* **Data supplied**:
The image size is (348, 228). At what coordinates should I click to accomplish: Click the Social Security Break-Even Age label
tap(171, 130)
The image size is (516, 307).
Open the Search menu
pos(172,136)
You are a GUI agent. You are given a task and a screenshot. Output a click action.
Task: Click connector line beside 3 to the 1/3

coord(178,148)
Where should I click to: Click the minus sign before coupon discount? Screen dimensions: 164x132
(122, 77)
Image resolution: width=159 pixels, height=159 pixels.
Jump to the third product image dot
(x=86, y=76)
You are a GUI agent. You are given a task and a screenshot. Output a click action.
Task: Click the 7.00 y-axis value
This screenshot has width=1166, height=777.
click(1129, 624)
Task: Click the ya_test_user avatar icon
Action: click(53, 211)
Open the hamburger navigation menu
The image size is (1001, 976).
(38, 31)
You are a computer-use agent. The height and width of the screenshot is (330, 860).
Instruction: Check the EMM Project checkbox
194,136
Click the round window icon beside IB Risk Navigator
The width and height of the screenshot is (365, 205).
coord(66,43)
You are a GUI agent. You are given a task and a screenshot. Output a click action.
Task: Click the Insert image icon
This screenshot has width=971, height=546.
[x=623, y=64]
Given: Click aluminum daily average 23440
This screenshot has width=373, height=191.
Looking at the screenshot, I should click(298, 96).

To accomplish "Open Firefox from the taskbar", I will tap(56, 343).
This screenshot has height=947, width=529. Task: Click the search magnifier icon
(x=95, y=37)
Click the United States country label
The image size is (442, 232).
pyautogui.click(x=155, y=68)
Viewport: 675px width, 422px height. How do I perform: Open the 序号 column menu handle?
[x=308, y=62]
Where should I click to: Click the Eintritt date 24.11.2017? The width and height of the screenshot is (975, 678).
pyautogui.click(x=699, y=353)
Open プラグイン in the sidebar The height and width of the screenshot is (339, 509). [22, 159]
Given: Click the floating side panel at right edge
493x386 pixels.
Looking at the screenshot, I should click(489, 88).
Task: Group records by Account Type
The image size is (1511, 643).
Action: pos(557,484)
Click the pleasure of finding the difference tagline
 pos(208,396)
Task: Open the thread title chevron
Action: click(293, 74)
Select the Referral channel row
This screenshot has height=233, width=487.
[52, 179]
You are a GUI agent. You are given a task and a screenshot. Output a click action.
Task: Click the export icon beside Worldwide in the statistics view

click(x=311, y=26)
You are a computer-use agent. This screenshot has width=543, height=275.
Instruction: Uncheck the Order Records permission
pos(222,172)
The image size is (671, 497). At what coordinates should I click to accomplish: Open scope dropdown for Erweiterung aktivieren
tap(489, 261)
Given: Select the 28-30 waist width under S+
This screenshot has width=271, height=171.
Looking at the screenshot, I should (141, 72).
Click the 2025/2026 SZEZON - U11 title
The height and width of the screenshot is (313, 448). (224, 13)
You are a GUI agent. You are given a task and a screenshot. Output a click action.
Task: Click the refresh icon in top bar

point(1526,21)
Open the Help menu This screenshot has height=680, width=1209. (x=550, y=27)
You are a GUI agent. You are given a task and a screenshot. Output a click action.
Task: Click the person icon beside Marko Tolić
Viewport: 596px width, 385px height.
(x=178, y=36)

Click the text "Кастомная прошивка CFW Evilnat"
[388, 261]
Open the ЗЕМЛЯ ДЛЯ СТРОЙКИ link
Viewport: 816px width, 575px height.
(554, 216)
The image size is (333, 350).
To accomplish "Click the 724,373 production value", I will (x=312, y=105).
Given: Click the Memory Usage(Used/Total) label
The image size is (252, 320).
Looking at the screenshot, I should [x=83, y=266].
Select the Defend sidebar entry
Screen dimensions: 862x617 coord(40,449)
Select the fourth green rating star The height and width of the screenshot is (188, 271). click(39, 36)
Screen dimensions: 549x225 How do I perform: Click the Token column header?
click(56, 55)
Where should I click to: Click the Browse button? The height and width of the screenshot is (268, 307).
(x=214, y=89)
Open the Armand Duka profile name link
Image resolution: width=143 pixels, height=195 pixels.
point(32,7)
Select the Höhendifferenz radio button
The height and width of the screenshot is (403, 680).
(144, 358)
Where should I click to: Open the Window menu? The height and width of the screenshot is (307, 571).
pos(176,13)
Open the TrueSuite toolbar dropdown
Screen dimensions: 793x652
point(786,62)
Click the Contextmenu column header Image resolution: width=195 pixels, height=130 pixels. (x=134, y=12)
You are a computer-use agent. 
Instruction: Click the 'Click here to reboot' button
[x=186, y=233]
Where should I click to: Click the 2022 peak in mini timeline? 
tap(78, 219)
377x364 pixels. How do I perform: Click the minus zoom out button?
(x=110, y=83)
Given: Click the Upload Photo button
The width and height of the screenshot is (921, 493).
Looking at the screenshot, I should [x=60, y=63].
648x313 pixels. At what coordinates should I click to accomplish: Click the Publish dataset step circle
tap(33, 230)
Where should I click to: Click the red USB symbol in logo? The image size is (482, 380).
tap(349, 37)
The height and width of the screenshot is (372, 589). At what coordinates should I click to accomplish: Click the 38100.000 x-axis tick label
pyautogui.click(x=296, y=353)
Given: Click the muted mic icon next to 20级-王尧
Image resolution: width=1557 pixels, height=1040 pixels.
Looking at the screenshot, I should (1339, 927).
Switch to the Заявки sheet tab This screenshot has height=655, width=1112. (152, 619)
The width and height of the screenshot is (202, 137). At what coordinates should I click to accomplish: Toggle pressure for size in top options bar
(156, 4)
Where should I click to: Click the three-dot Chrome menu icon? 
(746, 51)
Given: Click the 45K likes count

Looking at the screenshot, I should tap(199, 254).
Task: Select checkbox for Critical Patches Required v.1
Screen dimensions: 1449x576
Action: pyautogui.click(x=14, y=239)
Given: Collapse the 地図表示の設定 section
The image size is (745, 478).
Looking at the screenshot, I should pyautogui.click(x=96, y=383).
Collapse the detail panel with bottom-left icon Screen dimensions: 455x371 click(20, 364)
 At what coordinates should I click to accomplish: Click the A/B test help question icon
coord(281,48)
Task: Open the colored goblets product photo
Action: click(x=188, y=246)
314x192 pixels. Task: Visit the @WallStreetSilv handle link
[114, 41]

* **Work order**: The records above are to be transcribed exactly and completely.

* **Your response**:
The image size is (348, 228). At what coordinates should I click to accomplish: Click the Social Security Break-Even Age label
tap(171, 130)
The image size is (516, 307).
Open the Search menu
pos(172,136)
You are a GUI agent. You are given a task and a screenshot. Output a click action.
Task: Click connector line beside 3 to the 1/3

coord(178,148)
Where should I click to: Click the minus sign before coupon discount? Screen dimensions: 164x132
(122, 77)
Image resolution: width=159 pixels, height=159 pixels.
Jump to the third product image dot
(x=86, y=76)
You are a GUI agent. You are given a task and a screenshot. Output a click action.
Task: Click the 7.00 y-axis value
This screenshot has width=1166, height=777.
click(1129, 624)
Task: Click the ya_test_user avatar icon
Action: click(53, 211)
Open the hamburger navigation menu
The image size is (1001, 976).
(38, 31)
You are a computer-use agent. The height and width of the screenshot is (330, 860).
Instruction: Check the EMM Project checkbox
194,136
Click the round window icon beside IB Risk Navigator
The width and height of the screenshot is (365, 205).
coord(66,43)
You are a GUI agent. You are given a task and a screenshot. Output a click action.
Task: Click the Insert image icon
This screenshot has width=971, height=546.
[x=623, y=64]
Given: Click aluminum daily average 23440
This screenshot has width=373, height=191.
Looking at the screenshot, I should click(298, 96).

To accomplish "Open Firefox from the taskbar", I will tap(56, 343).
This screenshot has height=947, width=529. Task: Click the search magnifier icon
(x=95, y=37)
Click the United States country label
The image size is (442, 232).
pyautogui.click(x=155, y=68)
Viewport: 675px width, 422px height. How do I perform: Open the 序号 column menu handle?
[x=308, y=62]
Where should I click to: Click the Eintritt date 24.11.2017? The width and height of the screenshot is (975, 678).
pyautogui.click(x=699, y=353)
Open プラグイン in the sidebar The height and width of the screenshot is (339, 509). [22, 159]
Given: Click the floating side panel at right edge
493x386 pixels.
Looking at the screenshot, I should click(489, 88).
Task: Group records by Account Type
The image size is (1511, 643).
Action: pos(557,484)
Click the pleasure of finding the difference tagline
 pos(208,396)
Task: Open the thread title chevron
Action: click(293, 74)
Select the Referral channel row
This screenshot has height=233, width=487.
[52, 179]
You are a GUI agent. You are given a task and a screenshot. Output a click action.
Task: Click the export icon beside Worldwide in the statistics view

click(x=311, y=26)
You are a computer-use agent. This screenshot has width=543, height=275.
Instruction: Uncheck the Order Records permission
pos(222,172)
The image size is (671, 497). At what coordinates should I click to accomplish: Open scope dropdown for Erweiterung aktivieren
tap(489, 261)
Given: Select the 28-30 waist width under S+
This screenshot has width=271, height=171.
Looking at the screenshot, I should (141, 72).
Click the 2025/2026 SZEZON - U11 title
The height and width of the screenshot is (313, 448). (224, 13)
You are a GUI agent. You are given a task and a screenshot. Output a click action.
Task: Click the refresh icon in top bar

point(1526,21)
Open the Help menu This screenshot has height=680, width=1209. (x=550, y=27)
You are a GUI agent. You are given a task and a screenshot. Output a click action.
Task: Click the person icon beside Marko Tolić
Viewport: 596px width, 385px height.
(x=178, y=36)

Click the text "Кастомная прошивка CFW Evilnat"
[388, 261]
Open the ЗЕМЛЯ ДЛЯ СТРОЙКИ link
Viewport: 816px width, 575px height.
(554, 216)
The image size is (333, 350).
To accomplish "Click the 724,373 production value", I will (x=312, y=105).
Given: Click the Memory Usage(Used/Total) label
The image size is (252, 320).
Looking at the screenshot, I should [x=83, y=266].
Select the Defend sidebar entry
Screen dimensions: 862x617 coord(40,449)
Select the fourth green rating star The height and width of the screenshot is (188, 271). click(39, 36)
Screen dimensions: 549x225 How do I perform: Click the Token column header?
click(56, 55)
Where should I click to: Click the Browse button? The height and width of the screenshot is (268, 307).
(x=214, y=89)
Open the Armand Duka profile name link
Image resolution: width=143 pixels, height=195 pixels.
point(32,7)
Select the Höhendifferenz radio button
The height and width of the screenshot is (403, 680).
(144, 358)
Where should I click to: Open the Window menu? The height and width of the screenshot is (307, 571).
pos(176,13)
Open the TrueSuite toolbar dropdown
Screen dimensions: 793x652
point(786,62)
Click the Contextmenu column header Image resolution: width=195 pixels, height=130 pixels. (x=134, y=12)
You are a computer-use agent. 
Instruction: Click the 'Click here to reboot' button
[x=186, y=233]
Where should I click to: Click the 2022 peak in mini timeline? 
tap(78, 219)
377x364 pixels. How do I perform: Click the minus zoom out button?
(x=110, y=83)
Given: Click the Upload Photo button
The width and height of the screenshot is (921, 493).
Looking at the screenshot, I should [x=60, y=63].
648x313 pixels. At what coordinates should I click to accomplish: Click the Publish dataset step circle
tap(33, 230)
Where should I click to: Click the red USB symbol in logo? The image size is (482, 380).
tap(349, 37)
The height and width of the screenshot is (372, 589). At what coordinates should I click to accomplish: Click the 38100.000 x-axis tick label
pyautogui.click(x=296, y=353)
Given: Click the muted mic icon next to 20级-王尧
Image resolution: width=1557 pixels, height=1040 pixels.
Looking at the screenshot, I should (1339, 927).
Switch to the Заявки sheet tab This screenshot has height=655, width=1112. (152, 619)
The width and height of the screenshot is (202, 137). At what coordinates should I click to accomplish: Toggle pressure for size in top options bar
(156, 4)
Where should I click to: Click the three-dot Chrome menu icon? 
(746, 51)
Given: Click the 45K likes count

Looking at the screenshot, I should tap(199, 254).
Task: Select checkbox for Critical Patches Required v.1
Screen dimensions: 1449x576
Action: pyautogui.click(x=14, y=239)
Given: Collapse the 地図表示の設定 section
The image size is (745, 478).
Looking at the screenshot, I should pyautogui.click(x=96, y=383).
Collapse the detail panel with bottom-left icon Screen dimensions: 455x371 click(20, 364)
 At what coordinates should I click to accomplish: Click the A/B test help question icon
coord(281,48)
Task: Open the colored goblets product photo
Action: click(x=188, y=246)
314x192 pixels. Task: Visit the @WallStreetSilv handle link
[114, 41]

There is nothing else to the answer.